27 février : une ordonnance du lieutenant général fixe au 16 mars, l’Assemblée du Tiers-Etat de la Sénéchaussée de Nîmes (le futur Gard, moins la Vidourlenque, plus trois cantons lozériens ou ardéchois).

Dans les huit jours précédant cette date, les Assemblées locales du Tiers-Etat rédigeront leurs « Cahiers de doléances ». La synthèse des 300 cahiers sera réalisée par l’Assemblée tenue à Nîmes (qui élira les huit députés du « Tiers » de la Sénéchaussée aux Etats Généraux).

A suivre.

22 août 2015

Anduze et la Révolution par Alain Rouquette - 1


AVANT PROPOS

Ces pages doivent peu à la recherche récente ; leur agencement doit beaucoup à l’ouvrage que le nîmois ROUVIERE consacra à l’histoire gardoise, lors du premier centenaire de la Révolution française. Le présent recueil a un caractère fragmentaire : il retrace quelques épisodes significatifs, sans ambition de totale continuité.

« Anduze et la Révolution » se veut, cependant, lié à l’histoire départementale, à travers la « geste » des quelques enfants d’Anduze dont l’activité civique a dépassé le cadre local. Partout, dans les grands moments de la Révolution, les mêmes causes produisent des effets comparables : quelques brefs rappels de l’histoire nationale permettent de comprendre le sens des événements locaux.

On cite, au complet, deux pièces d’archives fondamentales, datées de mars 1789. Le procès-verbal de l’Assemblée locale de Tiers-Etat permet d’esquisser le tableau d’une bourdonnante activité économique. Le Cahier des doléances d’Anduze est une remarquable anticipation de la Construction politique et sociale souhaitée par la partie la plus éclairée du Tiers-Etat.

Le développement donné à quelques épisodes spectaculaires (comme les incendies de châteaux) veut éviter un récit trop aride. Cela n’interdit pas de montrer les mutations qui ont donné naissance à la France contemporaine (mise en place des nouvelles institutions administratives).

Les noms d’humbles artisans de la transformation révolutionnaire permettent une plongée dans l’ancienne onomastique locale ; beaucoup des patronymes locaux ont disparu, au moment du déclin de l’économie anduzienne (fin du XIXè siècle et début du XXè).

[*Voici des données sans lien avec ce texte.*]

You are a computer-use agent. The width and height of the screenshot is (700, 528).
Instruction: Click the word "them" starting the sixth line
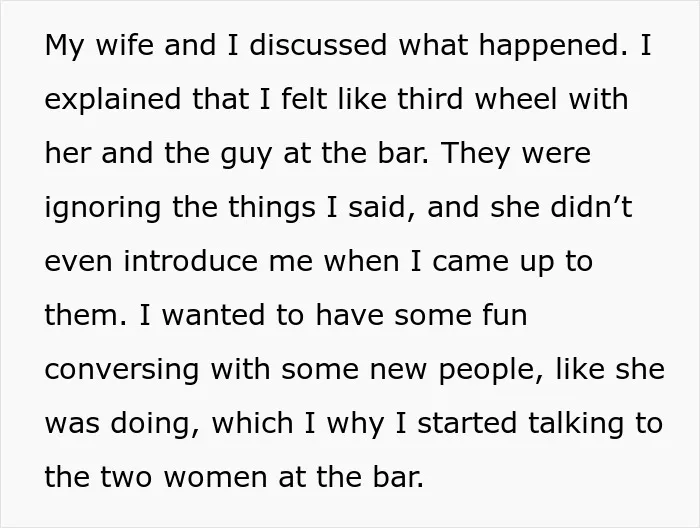pyautogui.click(x=83, y=315)
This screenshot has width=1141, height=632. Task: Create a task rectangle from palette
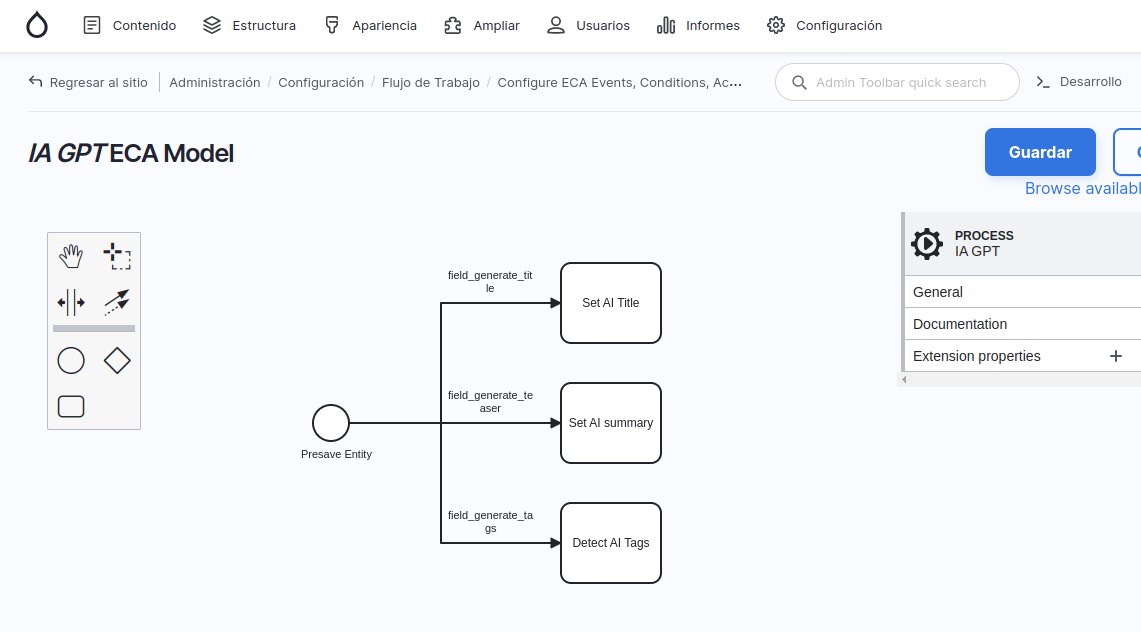point(71,406)
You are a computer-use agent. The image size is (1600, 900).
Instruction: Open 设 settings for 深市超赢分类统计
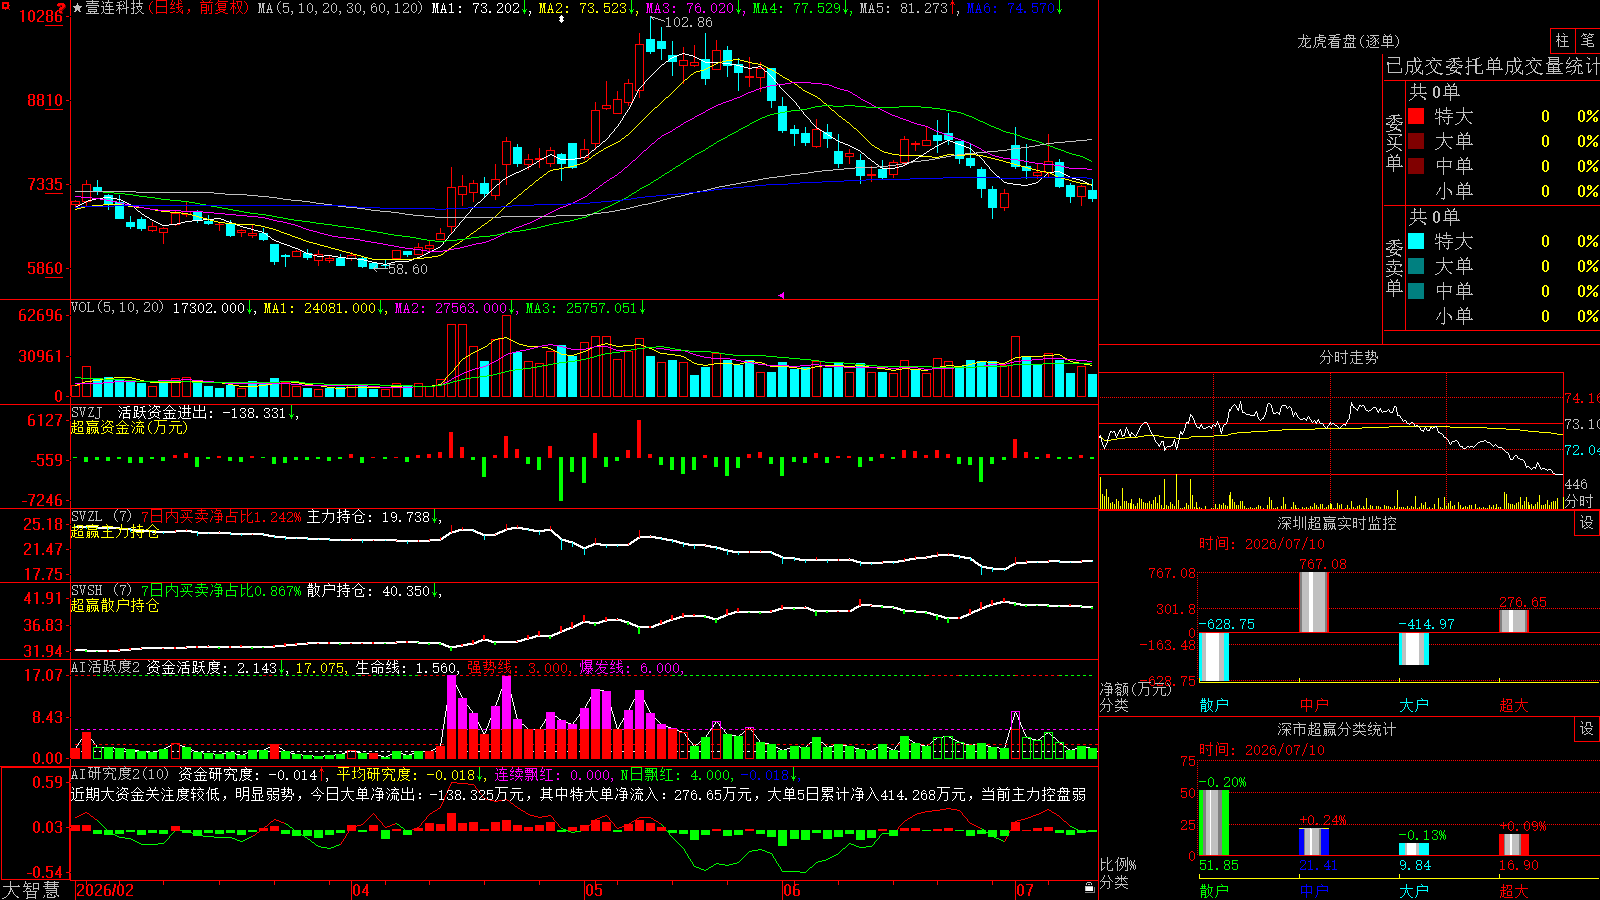1587,729
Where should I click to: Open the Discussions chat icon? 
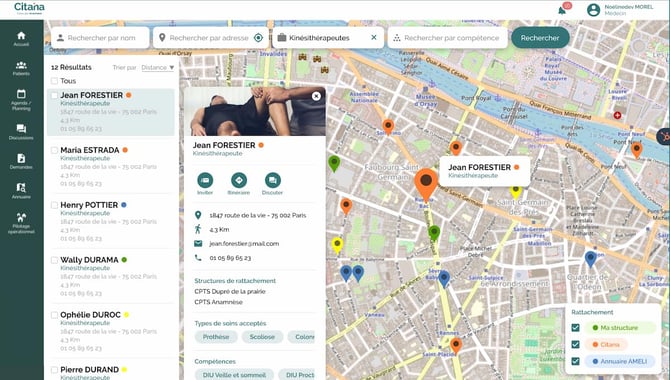click(21, 129)
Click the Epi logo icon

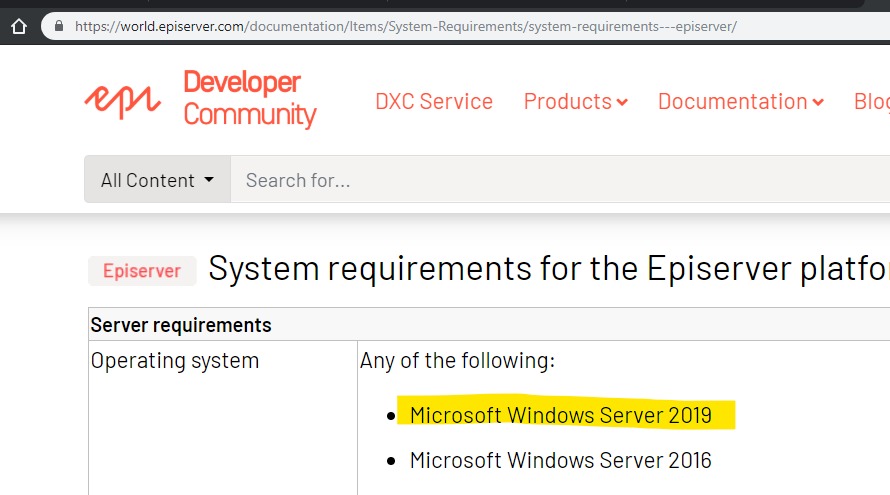(122, 99)
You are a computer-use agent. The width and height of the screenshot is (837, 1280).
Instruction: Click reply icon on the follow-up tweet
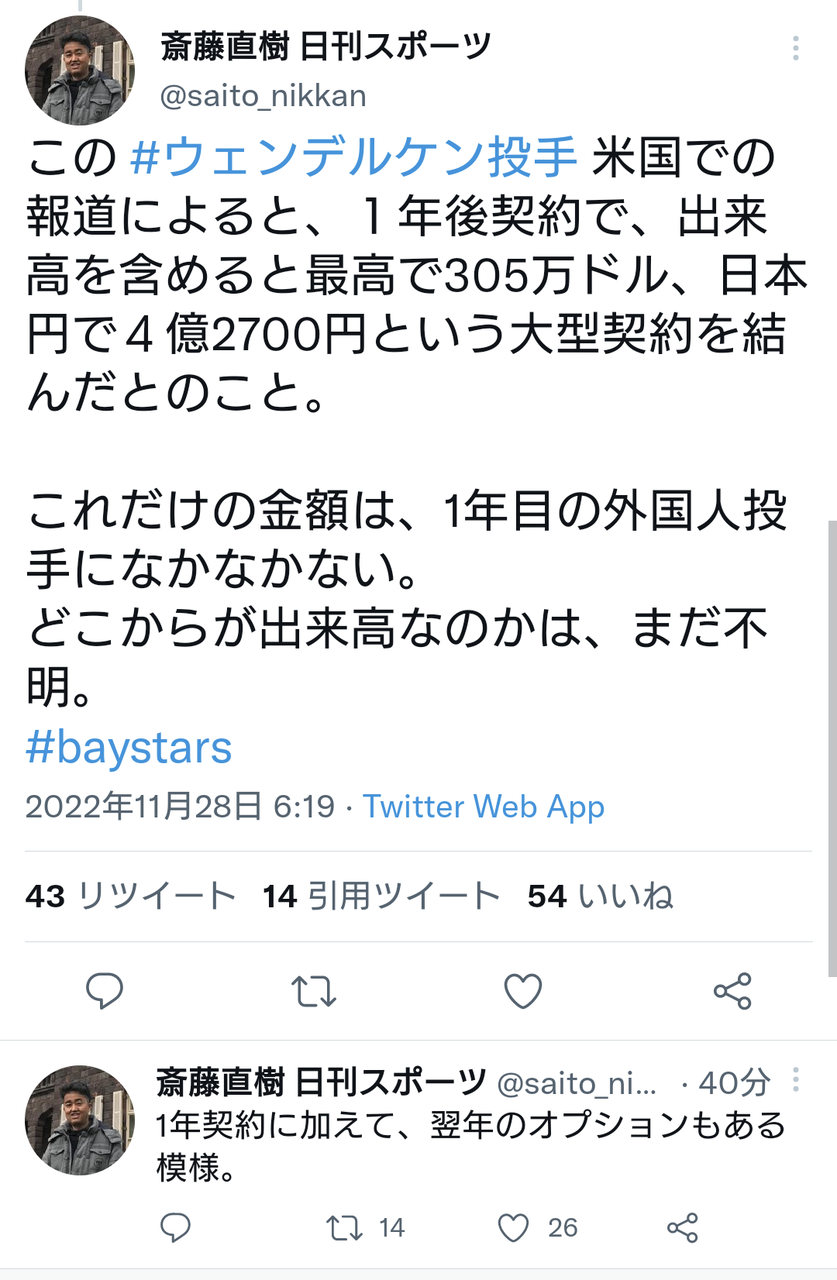175,1227

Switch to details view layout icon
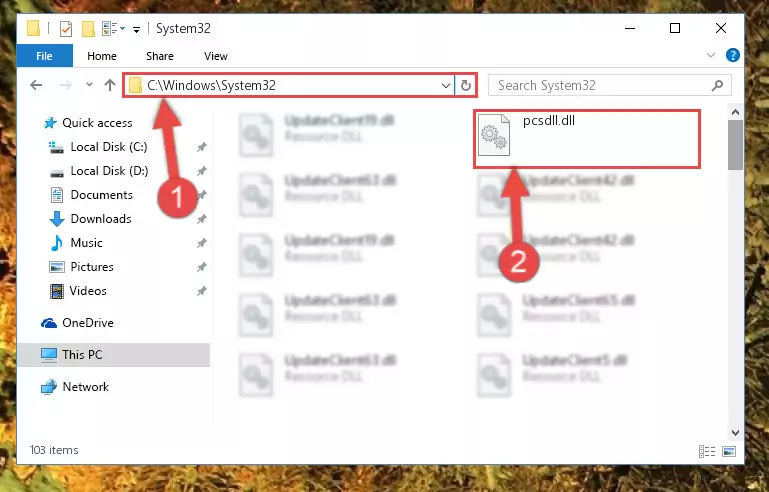pyautogui.click(x=707, y=451)
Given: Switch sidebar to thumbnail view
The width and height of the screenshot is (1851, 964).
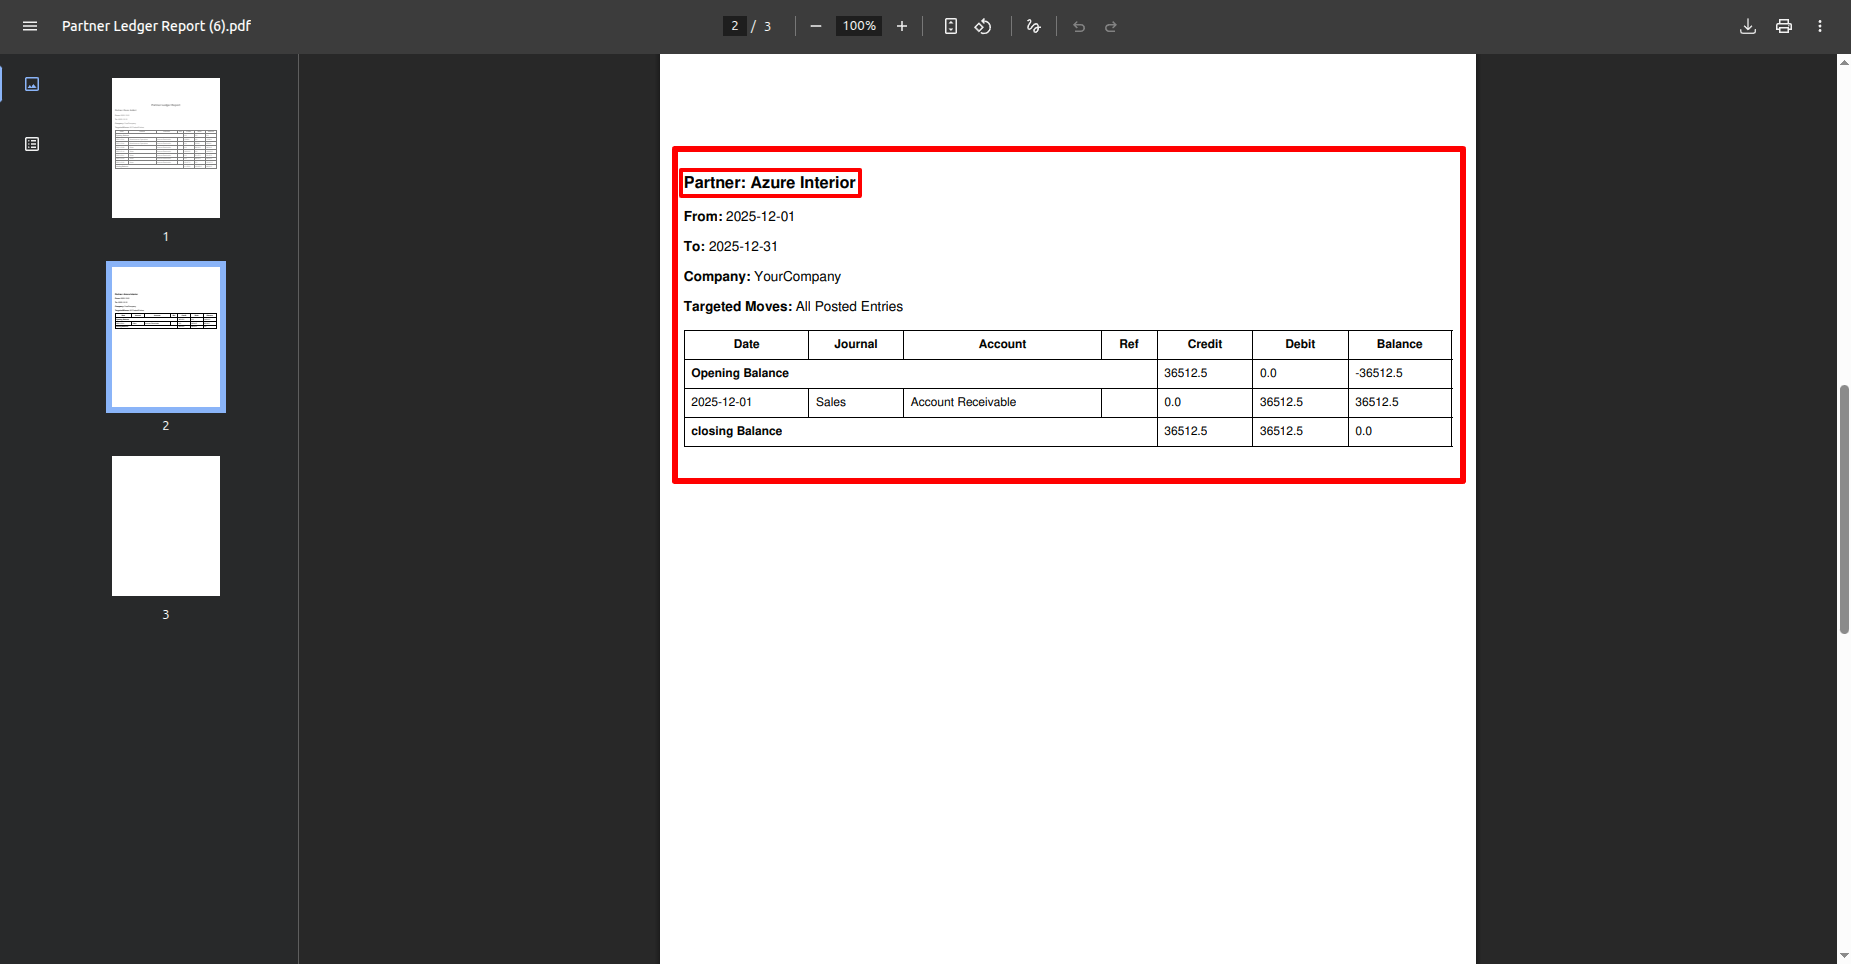Looking at the screenshot, I should coord(32,84).

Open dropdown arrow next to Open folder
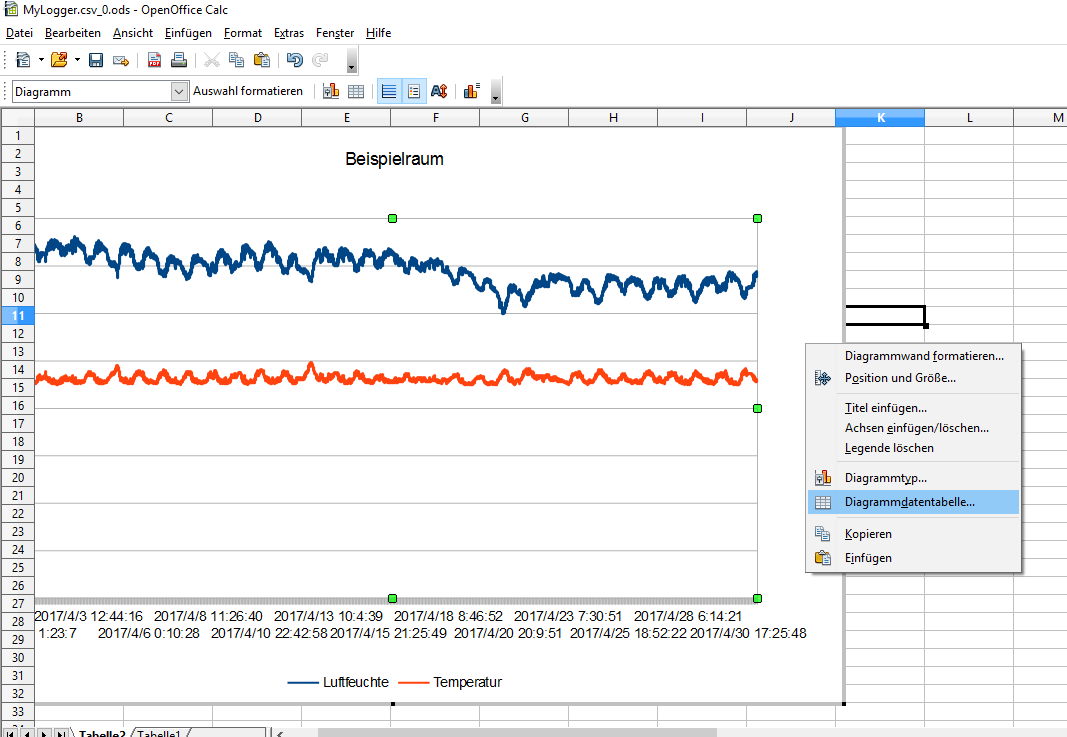pos(76,60)
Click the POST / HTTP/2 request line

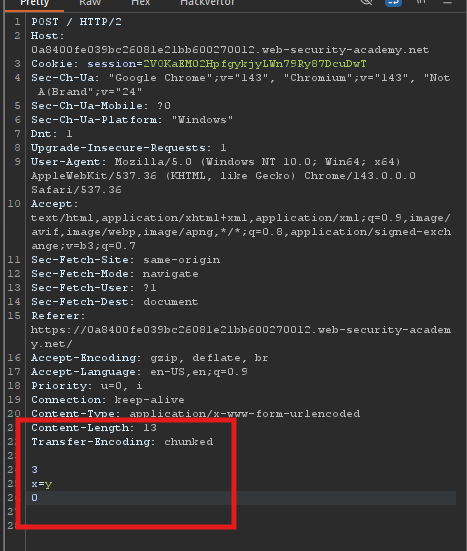76,22
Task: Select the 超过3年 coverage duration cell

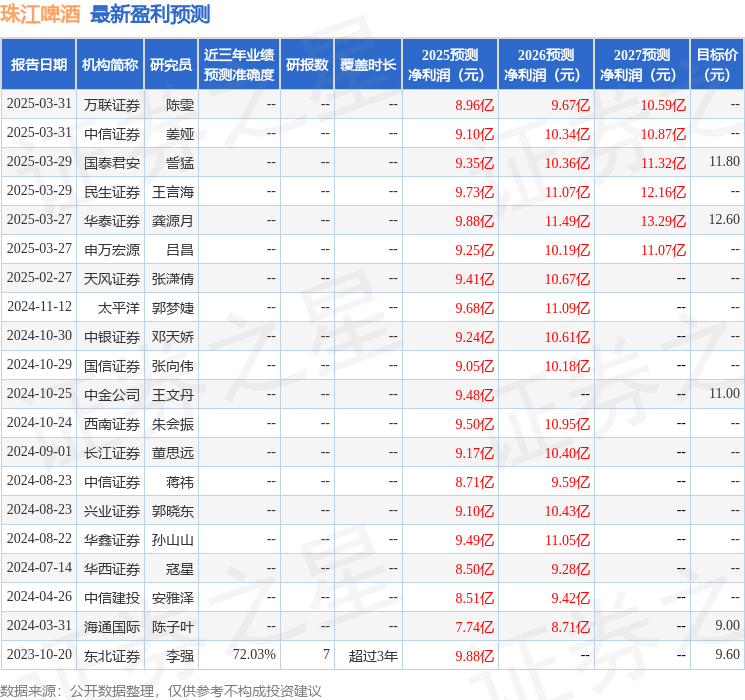Action: coord(373,656)
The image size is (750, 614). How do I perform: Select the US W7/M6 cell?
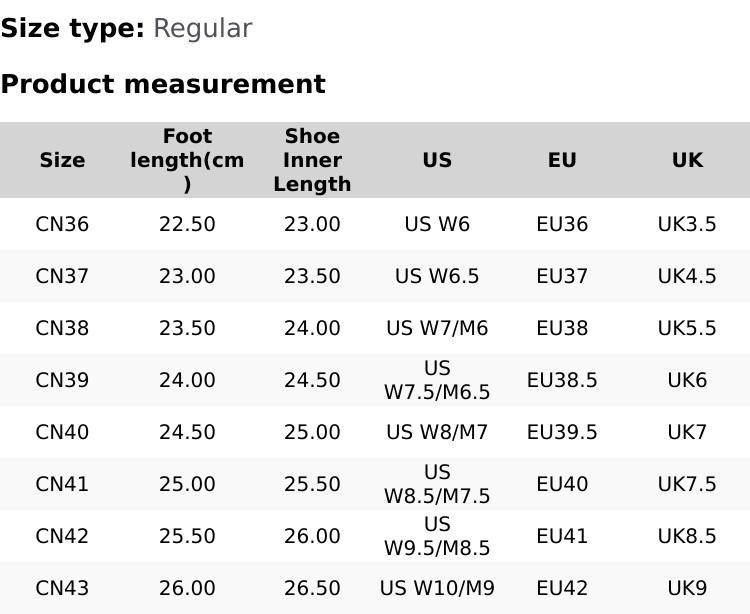[x=437, y=328]
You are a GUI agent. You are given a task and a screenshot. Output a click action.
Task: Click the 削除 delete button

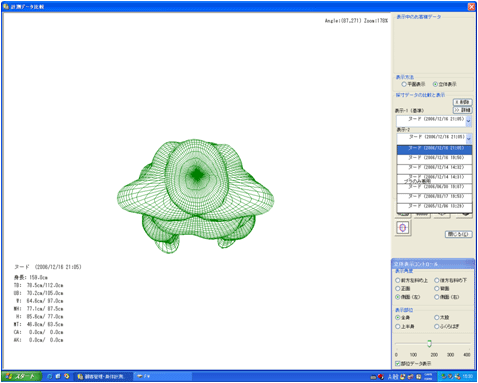[462, 102]
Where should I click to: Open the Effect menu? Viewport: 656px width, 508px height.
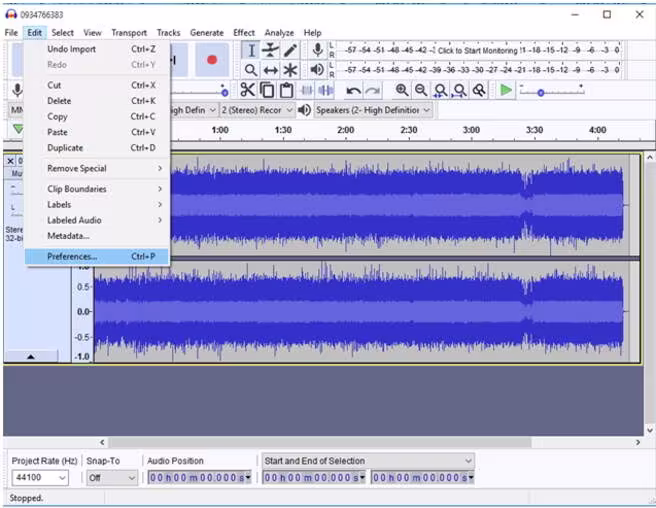pos(244,33)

En évoquant l’héritage de quatre-vingt-neuf, on veut montrer le lien qui unit encore (malgré les ruptures économiques et démographiques) la cité d’aujourd’hui au bourg d’autrefois. Souhaitons voir cette esquisse confortée par la publication de documents d’archives, dont l’étude permettrait la remémoration d’un passé local qui a valeur d’exemple, bien au-delà du cadre régional !

LE DECLIN DE L’ANCIEN REGIME

On sait que la grande Révolution française est la conséquence de l’incapacité de l’ancienne monarchie à se réformer, alors que de nombreuses survivances médiévales empêchaient son adaptation aux exigences de la fin du XVIIIè siècle.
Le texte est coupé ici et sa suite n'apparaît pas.